I expect it will get even more fun as I print more complicated things. After spending a few days with it, I asked my friend what he’d want for it if I did decide to buy it… I was completely surprised by his answer. Let’s just say, it’s a lot more affordable than I expected so unless the “newness” wears off, I think I’ll be its new owner.
I decided to try out a Yoda bust, seen printing above. The result was great. One of the axis motors jumped, so there is a misalignment about halfway up the model. I learned how to fix that, so it’s no longer an issue.
I’ve also added a camera to the printer so I can watch it from another room. If you want to see what I’m printing, click here for the full page (I’ve embedded the feed below as well).
During the latest storm, I decided to take out the trash and my back steps decided I’d look better on my back side.
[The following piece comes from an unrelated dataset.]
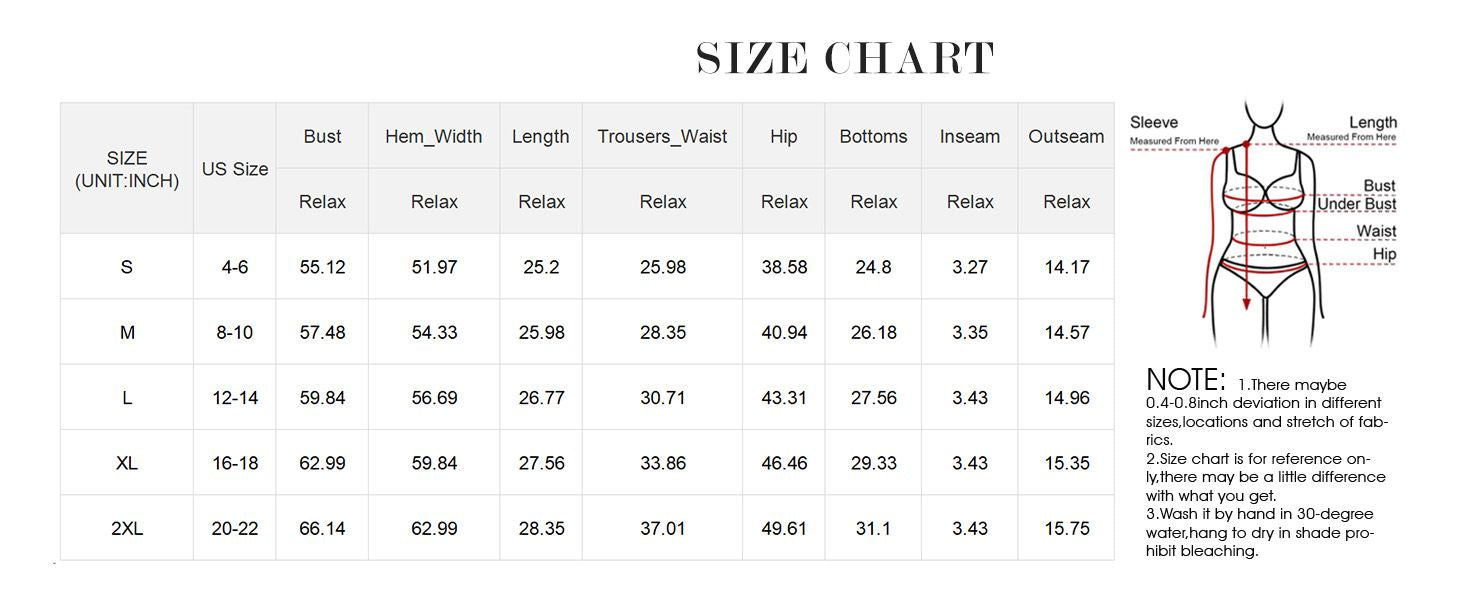Screen dimensions: 1464x600
Task: Click the NOTE heading text
Action: (x=1185, y=380)
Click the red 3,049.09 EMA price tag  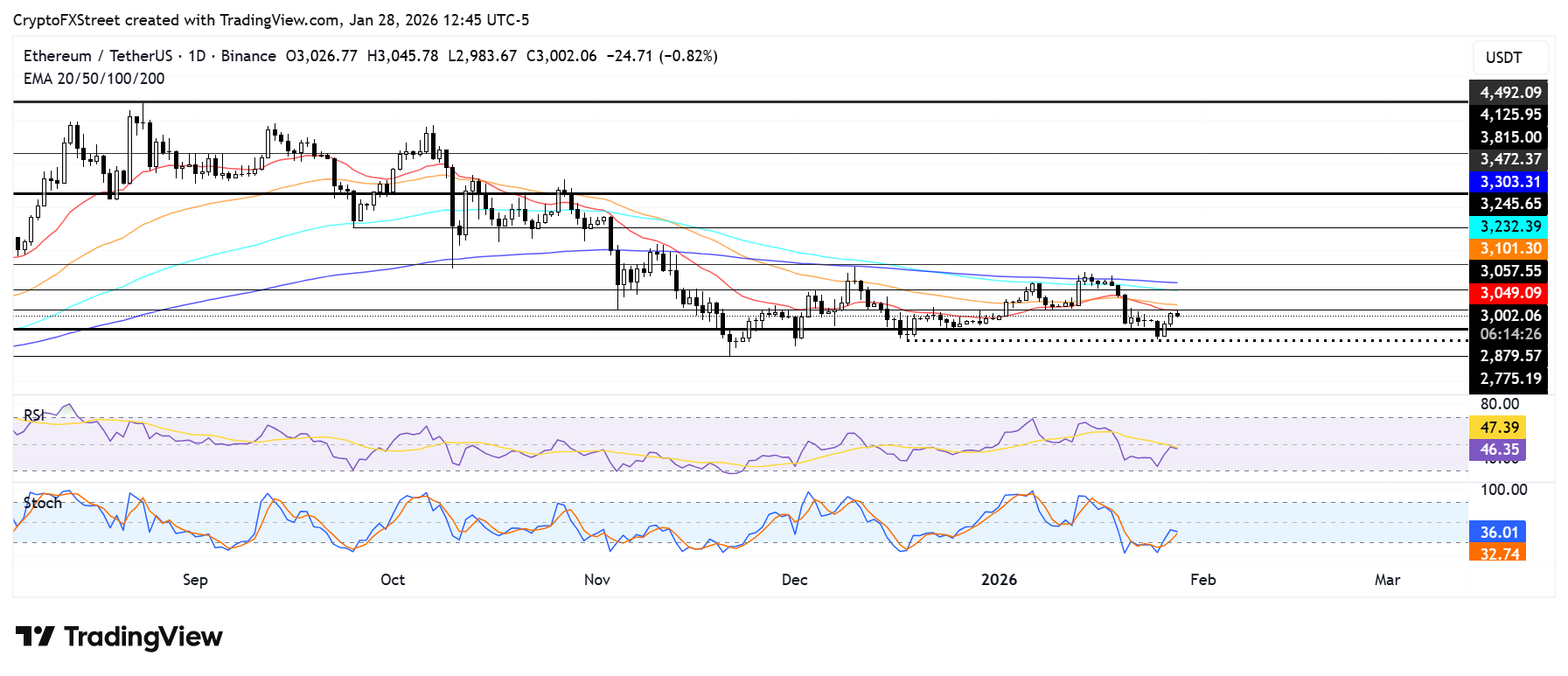click(1509, 294)
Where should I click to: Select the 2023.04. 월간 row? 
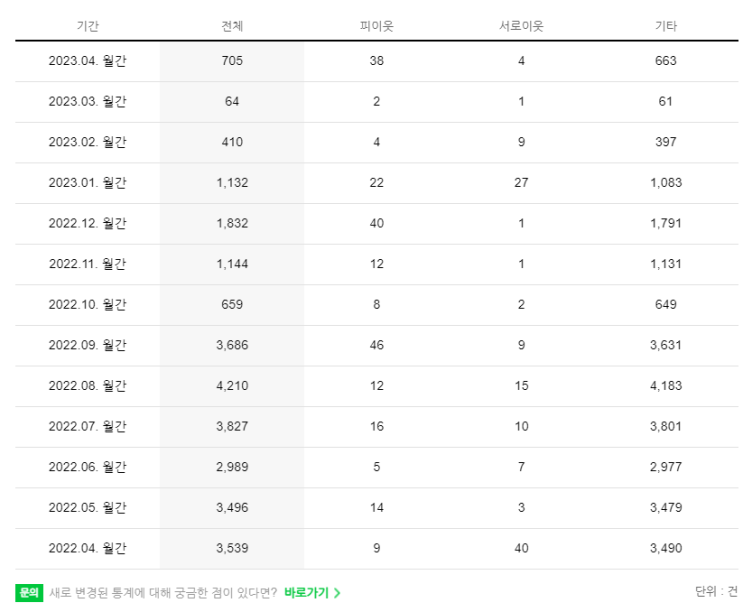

Both feet flew out and I landed on my back and tail bone. Somehow I cut the crap out of my fingers, presumably on the railing. It felt pretty great… fortunately I’m only a little sore around the back now and my fingers are healing well. When it happened, my fingers bled quite a lot due to my blood being so beat up. I was also concerned about bruising, but somehow I didn’t get any. Click below if you want to see the fingers…
So that’s a look at the past couple weeks. Now that I’m kind of settling into a routine with this chemo, I probably won’t post as much about that kind of stuff aside from when I have scans or when there is news to share. I want to get back to more fun things on the blog!
I started my new chemo on Thursday and so far things have been good. The infusion took about 90 minutes after the premeds were done, so just slightly longer than my previous chemo. This time I had a push of atropine right at the beginning of the infusion to help prevent some cramping that can happen. Once I was done I had a tiny bit of nausea and some twitchy muscles, especially eyelids and thighs. I was able to eat fine the rest of the day and haven’t had any other problems so far. With this chemo, there is a pretty high chance of some diarrhea, so I have that to watch for (yay), but it shouldn’t be as bad as what I dealt with during my first treatment regimen.
On Friday I felt pretty much back to normal, aside from being just touch tired. The nausea was pretty much gone and even the bad taste in my mouth I usually get had mostly gone away. I’m still dealing with numbness in my fingers and toes, but it seems to be improving slightly. Everything still feels very stiff, but I am getting a bit of the more precise sense back in my right fingertips. Both hands are kind of in an annoying tingly stage right now where I can feel a bit more, but they are almost itchy. I know it will take time for this to heal up, so I’m not expecting to wake up one morning and be back to normal, but it certainly is nice to feel it heading back in the right direction.
I’ll be heading back in 2 weeks for another treatment and I’ll be doing 3 or 4 of these and then we’ll check progress again, hopefully the remaining treatments go as smoothly!